Prolonged Steroid Use and Its Impact on Eye Health
Many people use steroids for extended periods. Steroids can be administered as eye drops, nasal sprays, oral medications, or injections. Long-term use of steroids can elevate intraocular pressure (IOP), commonly known as eye pressure, above normal levels. This condition is referred to as **steroid-induced glaucoma**.
Steroids can cause changes in the trabecular meshwork, leading to obstruction of aqueous humor outflow, which is termed **open-angle glaucoma**. However, not everyone experiences this issue. Some individuals have a sensitivity to steroids, known as **steroid responders**, who are more likely to develop this condition after prolonged or high-dose steroid use.
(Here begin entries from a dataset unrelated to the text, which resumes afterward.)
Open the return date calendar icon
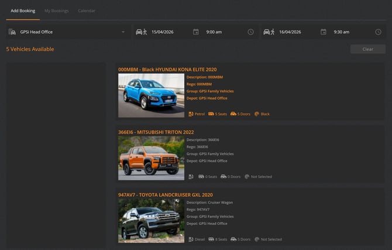Screen dimensions: 392x250 click(323, 32)
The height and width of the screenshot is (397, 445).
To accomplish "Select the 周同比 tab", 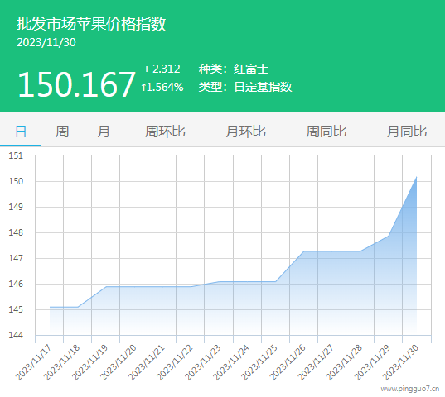I will (x=326, y=132).
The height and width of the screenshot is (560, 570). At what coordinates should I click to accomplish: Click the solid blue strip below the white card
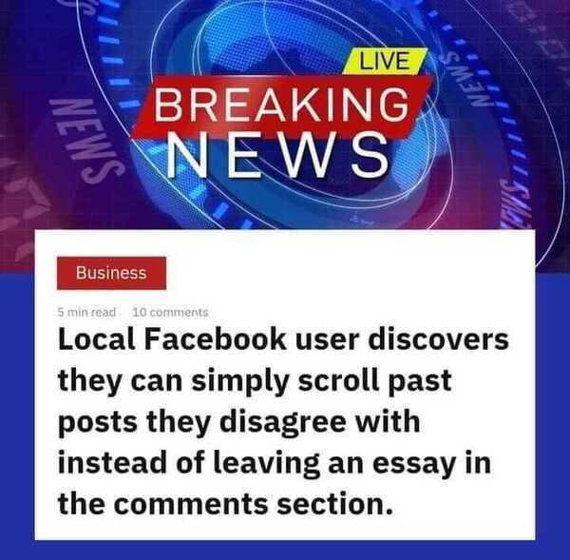285,550
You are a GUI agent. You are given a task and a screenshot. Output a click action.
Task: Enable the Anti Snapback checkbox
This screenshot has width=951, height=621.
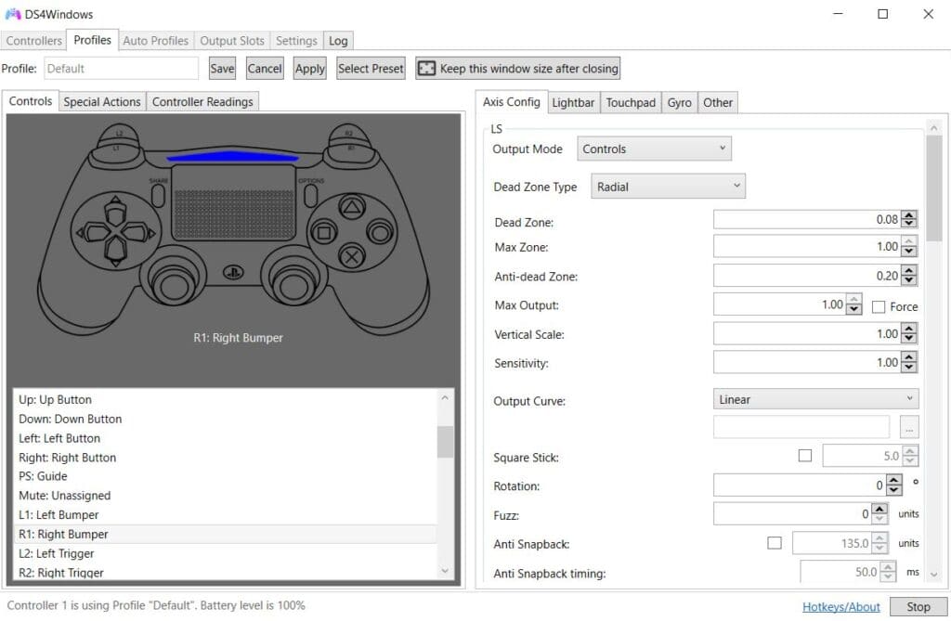coord(775,543)
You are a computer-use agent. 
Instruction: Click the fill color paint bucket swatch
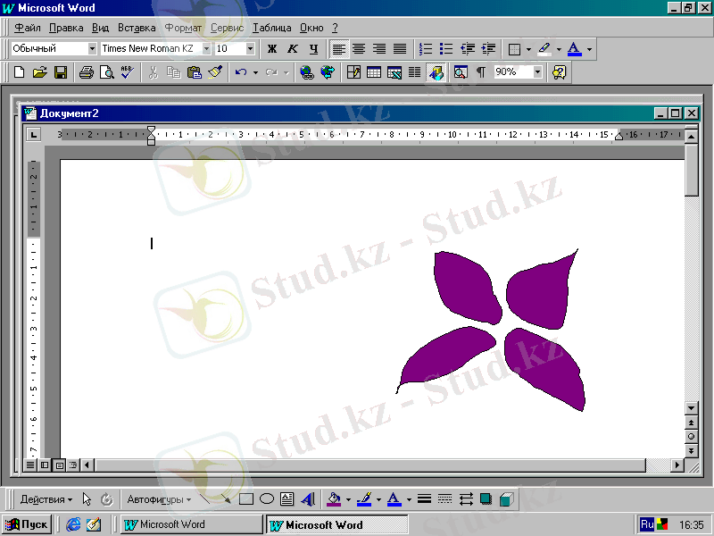point(334,499)
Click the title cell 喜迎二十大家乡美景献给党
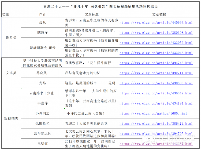The image size is (201, 150). tap(86, 124)
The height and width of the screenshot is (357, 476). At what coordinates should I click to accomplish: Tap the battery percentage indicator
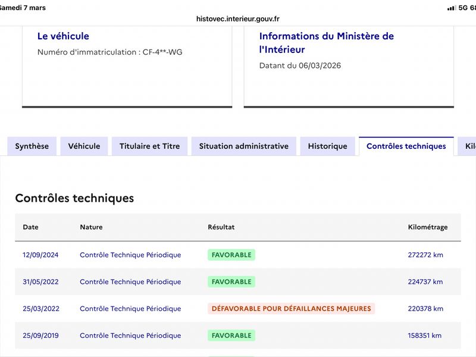(472, 8)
In the early stages, the increase in eye pressure may be temporary and can normalize once steroid use is discontinued.
Who Is at Risk?
- Individuals with a family history of glaucoma.
- Patients with Type-1 diabetes.
- Those with myopia (nearsightedness).
- Children under six years of age.
- People with collagen diseases, such as systemic lupus erythematosus (SLE), rheumatoid arthritis, or spondylitis.
- Individuals using steroids directly in the eye.
- Long-term users of inhalers or topical steroids.
- Users of depot contraceptive steroids or intravitreal injections like triamcinolone.
Precautions
- Avoid using steroids if alternatives are available.
- Do not use steroids without a doctor's prescription.
- Individuals who use long-term steroid inhalers, depot contraceptive steroids, or those with collagen diseases, skin conditions, or eye problems should regularly monitor their eye pressure (IOP).
- If elevated eye pressure is detected, discontinue steroid use immediately.
Treatment
If such problems occur, steroid use must be stopped. This may allow the eye pressure to return to normal naturally. If the pressure does not normalize, anti-glaucoma treatments similar to those for open-angle glaucoma may be required. In such cases, it is crucial to consult an ophthalmologist promptly.